Building Industry Meets to Discuss Toolkit for Haiti

In the wake of the devastating 7.0–magnitude earthquake that occurred in Haiti on January 13, the National Institute of Building Sciences asked the United States codes and standards community to help provide guidance in the reconstruction of the island nation. The Institute put out a call to industry for assistance in the development of a toolkit to help guide Haiti in rebuilding. The Institute would deliver the toolkit to U.S. Secretary of State Hillary Rodham Clinton so that the Department of State could present it to Haiti for the reconstruction of its buildings and structures.

The toolkit will include recommendations, examples and specific guidance on how to build back better and stronger to resist the hazards of natural disasters. The participants convened for a face-to-face meeting, which was streamed on the web Wednesday, February 17. Building industry representatives discussed what needed to be included in the kit and volunteered their time and talent to collaborate on its development. 

The result was an overall concept of the project, with committees that would address the following categories:

  • Project Oversight

  • Design Criteria

  • Materials and Systems

  • Training

  • Enforcement and Quality Control

  • Reconnaissance, Information Gathering and Feedback

Each of the groups will be working to develop three levels of tools:

  • Residential Buildings

  • Commercial Buildings

  • Critical Structures (hospitals, schools and other essential facilities)

The time range for completion of the work is 60-90 days.

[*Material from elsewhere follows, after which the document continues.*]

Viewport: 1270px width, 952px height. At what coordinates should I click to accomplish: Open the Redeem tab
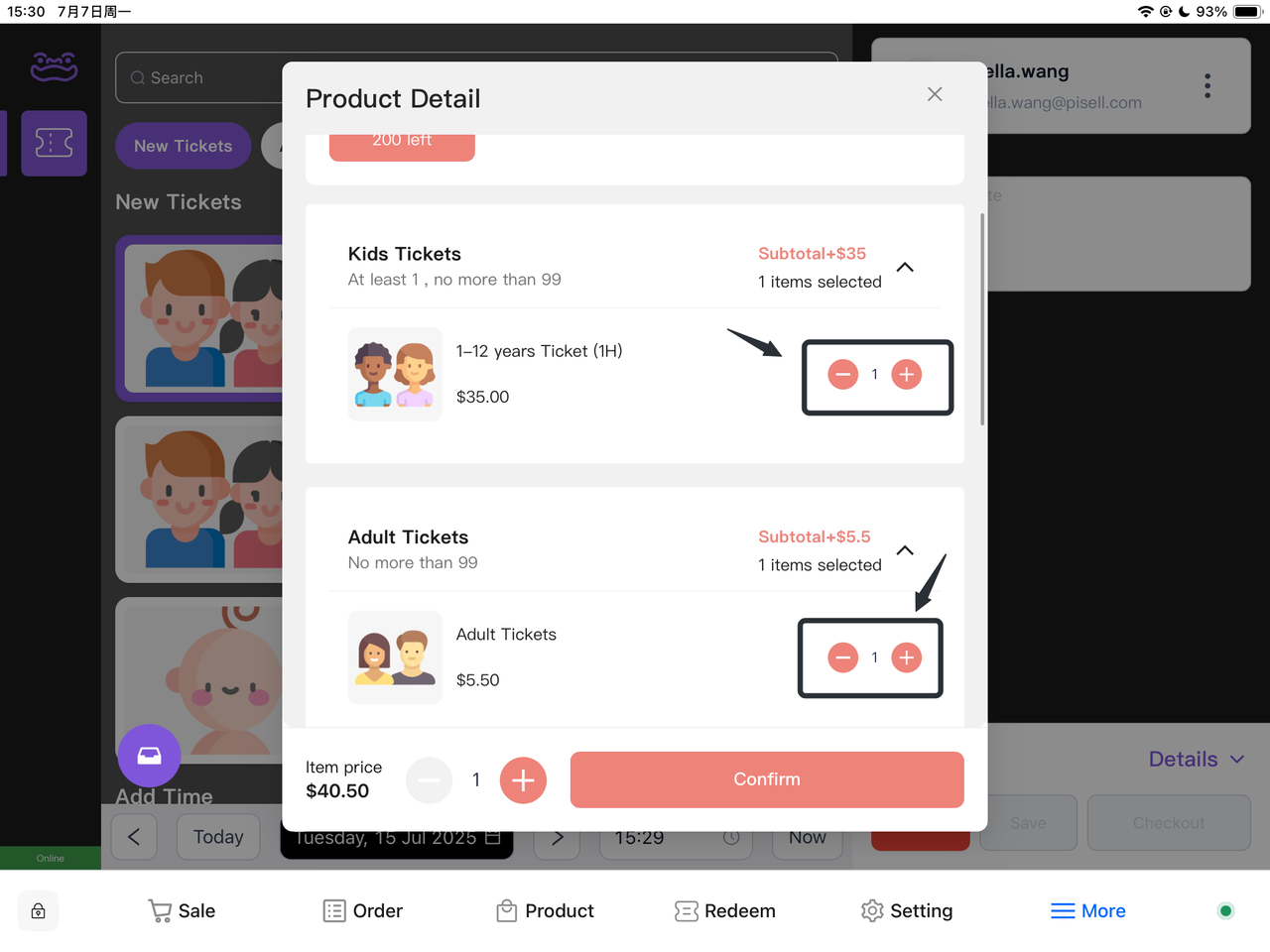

Currently, approximately 40 individuals and/or organizations are engaged in the project. Learn more about the project.

James "Tim” Ryan (center), secretary of the National Institute of Building Sciences Board of Directors, talks with industry representatives about what should be included in a toolkit the group will be developing for Haiti. The meeting was the first to be streamed live via the web in the Institute’s state-of-the art conference room.


The National Institute of Building Sciences,authorized by public law 93-383 in 1974, is a nonprofit, nongovernmental organization that brings together representatives of government, the professions, industry, labor and consumer interests to identify and resolve building process and facility performance problems. The Institute serves as an authoritative source of advice for both the private and public sectors with respect to the use of building science and technology.